Their goal is a consistent 18 to 19 micron soft white long wool from their stock, and this is something they are achieving the majority of the time.

“We’re pretty much doing it,” Trish said.

However, it is an ongoing process for the Forrests, who are always looking around trying to improve their flock.

“Our initial genetics 30 years ago were from a Merryville base and then we didn’t really do any outcrosses for decades,” Rex said.

“It’s only in more recent times that we have introduced rams from East Roseville, Bindawarra, Toland Merinos and currently from the Borambil Stud, between Corowa and Mulwala.

“Our main challenge is to find rams that will do in our conditions, in an area that has relatively high rainfall for fine wool sheep.

“We are very careful to select rams that aren’t going to let the water in, and at the moment our Borambil rams are serving the purpose.”

Each ram is mated individually, so that the Forrests know how they are tracking and are able to move the rams on if they’re not performing.

As they are honing what is already a genetically-superior flock, any sheep that fail to meet the Forrests’ strict criteria are removed from the group.

“The lower the base the faster you can improve your flock, however, as we have such a strong base it takes a long time to change the genetics and we’re at the point where it’s fine-tuning and tweaking, and it can be quite an exact science,” Trish said.

The exact science continues onto the feeding regime the Forrests embrace for their sheep.

“We have chosen 18 and 19 microns as our goal with the wool, as the sheep are easier to look after,” she said.

“We can maintain the quality.

“The 16 micron wool that we won top price for was from a young sheep, but as microns change as the sheep get older, to continue with such fine wool we would have to really restrict the animals’ feed intake and we aren’t really interested in doing that.

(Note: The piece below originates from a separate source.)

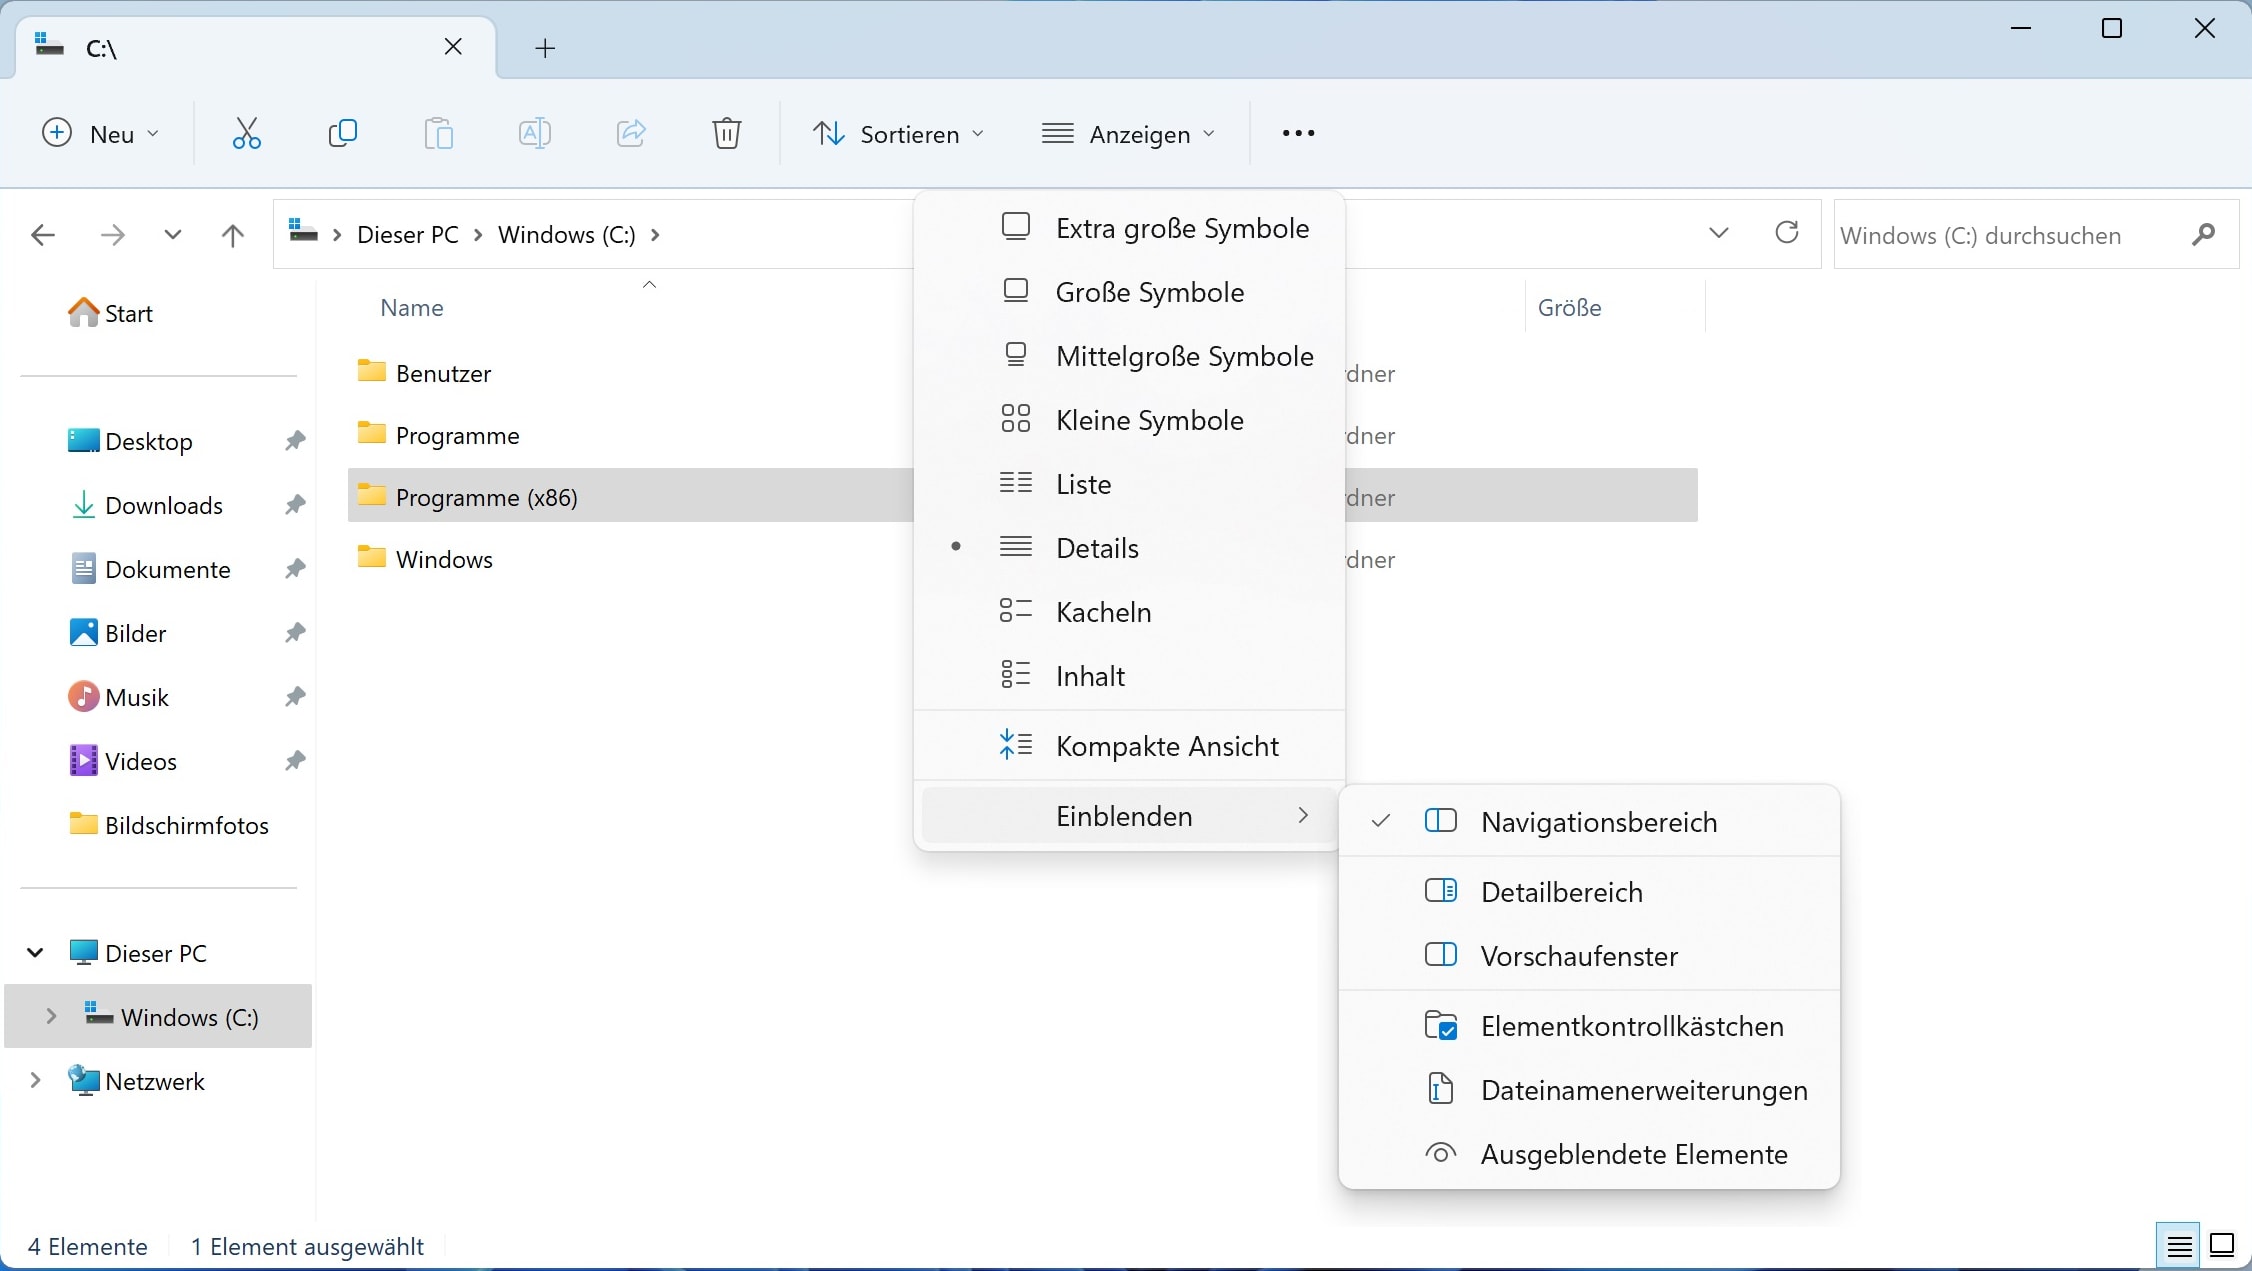This screenshot has height=1271, width=2252.
Task: Enable Elementkontrollkästchen in the submenu
Action: pos(1631,1026)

“And then the concern that if the quality of feed isn’t consistent then the wool becomes tender.”

Maintaining the consistency of the wool is a major concern for the Forrests, beginning to feed their young sheep early in the season so that they don’t slip in condition.

“When the grass begins to dry off the younger sheep are not like the older sheep and used to handling the tough times, so we feed them so they retain their weight,” Rex said.

“This ensures that we keep the tensile strength in the fibre, and reduces the risk of tender wool.

“We also make sure that there is a gradual transition for all sheep from green feed to dry feed if we can.

“Due to the nature of their stomachs and the micro-organisms, and the way their bodies process different types of feed any change needs to be slow.”

It’s a complicated job, and when fertility becomes part of the equation – driving income with the prospect of surplus sheep – wool becomes somewhat of a juggling act.

It is a changing industry, and whereas 10 years ago surplus sheep didn’t earn good dollars at the abattoirs and shedded sheep only commanded paddock prices, there are now significant markets for both.

What were initially low value items – bellies, crutching and the like – now have a value, and the price has risen remarkably.

“With these changes now we have to class differently and separate differently,” Rex said.

“I always talk to the experts, to the guys who are selling the wool, and I find out what the current trend and demand is and I class accordingly.”

However, Rex isn’t opposed to the changes in the industry, for him it is all about staying on top of his game, and taking pleasure in seeing his daughter Narelle follow in his footsteps.

“I’m finding it a little bit difficult to pass the wool classing baton on though,” Rex said.

“But I can be pretty pig-headed and she has a gift for it, and I don’t want that to be lost.”